Public Health England (a UK government-funded and regulated organisation) made clear recommendations to introduce a sugar tax, levied on products containing seriously high levels of sugar in products, as a way of tackling the obesity crisis by curbing demand for unhealthy food and drinks. I wonder in what way choosing to ignore the considered and researched findings of such expert recommendations can be the right thing to do? Often in our leadership we are challenged to be courageous, be creative in our solutions and to be compassionate to others. We will have opportunities in our lives to make a difference but these may come with pressure from those around us to not ‘rock the boat’, not to upset someone else’s strategy or do things that others may not want done. You see, doing the right thing may not be easy, it may not be straight forward, but it will make a difference; you just have to be true to yourself, be courageous, be prepared to face obstacles and challenges. You have to be prepared not to give up, but to stand up.
Today, I experienced a rather more personal example of both not doing the right thing and getting it so very right. My father, who is in his 80s, does not currently enjoy the best of health. His condition means there is an increased need for support and equipment around him to make his life as easy as possible and to this end, we have installed a stair lift, an essential piece of equipment to allow him to use both upstairs and downstairs in his home.
The lift came to a stop last night and for whatever reason, my mother could not get it going again. Faced with such an issue late in the evening and being some 80 miles away, after a number of telephone discussions, we were forced to conclude that he would have to go upstairs on his bum 3 steps at a time, rest and then repeat until upstairs, and that we would have to get an engineer out to find the problem and fix it.
Now having purchased the lift privately and installed it ourselves, I was in hope that by offering to pay in advance, the manufacturer would be able to accept the request and organise for one of their national service engineers to visit. Alas, this proved far too simple; we would have to have a service agreement in place before being able to have access to an engineer. A prime example of following a process to honour their intention, that of getting a long term service agreement in place, but not recognising the immediate need of an elderly couple! The conversation through 3 separate telephone numbers, with multiple “I will have to put you on hold” resulted in thanks for your (limited) assistance, but I need to find someone who can respond more flexibly.

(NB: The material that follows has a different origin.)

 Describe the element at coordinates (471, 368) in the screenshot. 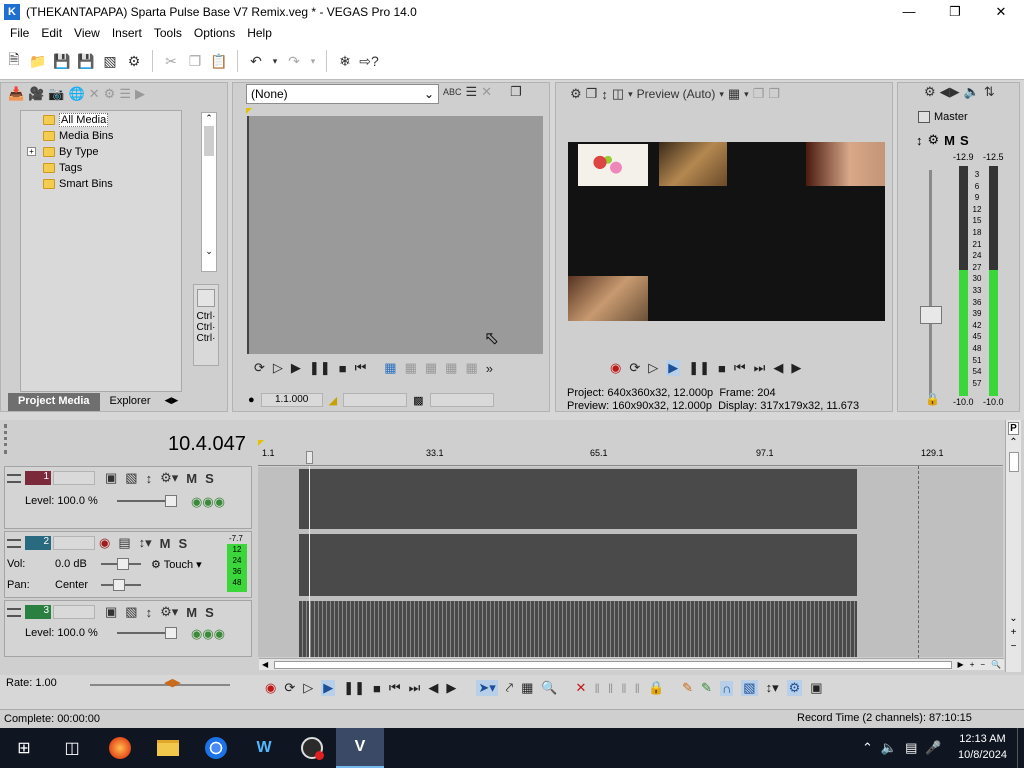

One call later to a regional installer with offices near to my parents’ address found an altogether different approach. Concern for their wellbeing, understanding of the immediate need, a commitment and willingness to solve the problem first and then to deal with paperwork. Because it was the right thing to do. Well done Chris Martin at Hanoverlifts! A caring, compassionate, courageous and creative person…and of course, they will be looking after my parents’ stair lift going forward.

So go on, do the right thing today, be compassionate, creative and courageous.